The latest article is about the "infant mortality" of satellites such as CubeSats, it turns out that a number of satellites have reached orbit but the developer was never able to communicate with it as designed. Some have never functioned after deployment (as intended) and some are considered "dead" even though that definition may be questioned on some. 

It is even difficult to talk to the builders of these satellites perhaps because they do not want to be categorized as people who built satellites that failed. But we learn so much from each effort, they provide lessons learned that help make others succeed. One thing that would help enormously would be to have a way to find out if a satellite had deployed systems like solar panels and antennas.

Various Satellite Catalogs
One thing that I have found out is that many people think that they understand "Two Line Element Sets" or TLEs but they do not. As I mentioned in my Satellite Catalog article, there are several sources of orbital information but many people do not know where they come from. The main source of satellite orbits is the default international satellite catalog that is maintained by the US Air Force but they have a number of things that you have to live with. International Scientific Optical Network (ISON) has a catalog but it requires considerable knowledge to use. Many people use CelesTrak but do not know that TLEs on that site are from the US Air Force. There are a number of other sources for TLEs but you really have to dig to find them. I am slowly working away at a brief explanation of this. 

I have (so far) written six articles for The Space Review, which come out of some of my analyses, to try to get some attention on these areas.

1. Acknowledging Some Overlooked Satellites 
2. Time For Common Sense With The Satellite Catalog 
3. When Is It Time To Turn Off A Satellite?
4. Satellite Breakups And Related Events
5. CubeSats Are Challenging

If you read these, remember that they are all somewhat out of date - since I wrote them I have learned a lot. That was a part of the motivation for writing them.

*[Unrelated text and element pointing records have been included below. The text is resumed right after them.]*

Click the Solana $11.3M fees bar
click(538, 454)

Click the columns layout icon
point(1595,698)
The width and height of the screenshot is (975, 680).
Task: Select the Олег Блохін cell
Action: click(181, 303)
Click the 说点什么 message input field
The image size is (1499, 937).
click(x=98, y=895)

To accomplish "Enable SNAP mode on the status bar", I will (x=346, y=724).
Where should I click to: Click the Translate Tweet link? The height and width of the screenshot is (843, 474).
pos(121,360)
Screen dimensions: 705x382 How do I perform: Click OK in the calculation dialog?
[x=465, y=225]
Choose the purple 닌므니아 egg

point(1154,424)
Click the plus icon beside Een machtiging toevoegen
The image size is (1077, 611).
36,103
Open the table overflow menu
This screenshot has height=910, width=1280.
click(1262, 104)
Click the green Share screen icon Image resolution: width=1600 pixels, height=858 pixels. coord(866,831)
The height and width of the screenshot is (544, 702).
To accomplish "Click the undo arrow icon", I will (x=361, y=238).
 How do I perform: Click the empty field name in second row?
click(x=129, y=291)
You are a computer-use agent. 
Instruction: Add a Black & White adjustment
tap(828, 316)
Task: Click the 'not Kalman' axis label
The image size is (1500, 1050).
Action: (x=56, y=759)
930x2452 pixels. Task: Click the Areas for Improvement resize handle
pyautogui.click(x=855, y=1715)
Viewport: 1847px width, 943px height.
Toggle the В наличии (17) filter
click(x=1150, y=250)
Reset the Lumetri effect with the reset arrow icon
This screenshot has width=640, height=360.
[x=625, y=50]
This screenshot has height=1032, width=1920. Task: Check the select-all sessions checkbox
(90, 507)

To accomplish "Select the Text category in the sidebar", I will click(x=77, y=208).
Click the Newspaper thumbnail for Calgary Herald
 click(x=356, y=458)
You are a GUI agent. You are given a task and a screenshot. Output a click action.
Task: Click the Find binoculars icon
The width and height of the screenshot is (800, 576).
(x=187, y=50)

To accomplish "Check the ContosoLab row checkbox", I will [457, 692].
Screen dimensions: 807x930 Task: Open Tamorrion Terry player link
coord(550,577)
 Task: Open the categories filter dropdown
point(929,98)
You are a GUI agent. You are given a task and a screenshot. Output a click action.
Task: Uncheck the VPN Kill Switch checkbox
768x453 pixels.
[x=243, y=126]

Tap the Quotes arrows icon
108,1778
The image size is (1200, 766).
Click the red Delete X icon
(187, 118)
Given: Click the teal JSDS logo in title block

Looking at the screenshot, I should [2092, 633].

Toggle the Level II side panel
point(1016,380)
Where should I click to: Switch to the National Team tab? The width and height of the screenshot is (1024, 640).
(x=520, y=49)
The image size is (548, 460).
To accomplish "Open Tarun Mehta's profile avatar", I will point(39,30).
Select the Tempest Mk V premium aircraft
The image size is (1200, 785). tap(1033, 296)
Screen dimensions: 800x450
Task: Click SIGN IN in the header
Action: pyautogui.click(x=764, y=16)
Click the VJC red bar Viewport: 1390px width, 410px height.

The sixth one is about satellites that reenter but no one on the ground is warned. It combines two of my projects - reentering satellites and the situation of where the US keeps some satellites' orbital parameters out of the satellite catalog. This is not done out of malice but is almost certainly a legacy of some long ago decisions.

There are several other projects in process that hopefully will appear here when they are ready. One thing that I am looking at is "dead" satellites that apparently are not dead at all, there are dead CubeSats that people get telemetry from routinely. 

Another project that I am trying to get to is a good comparison of the USAF satellite catalog and the International Scientific Optical Network (ISON) catalog. There are several satellites in the ISON catalog that are not in the USAF catalog for instance. 

If you wonder how a person gets interested in odd projects like this, the US Air Force got me started. 

This picture was taken in the Space Defense Center and you can tell that we were using pretty basic technology at that time. We had paper tape input and output, we used Hollerith cards and printers to communicate with the computer. The Space Defense Center became the Space Computational Center (SCC) and is now the Joint Space Operations Center (JSpOC). The hardware and the software of all three of them started out as near state of the art but was very poorly maintained. Even today the JSpOC has ancient hardware and software.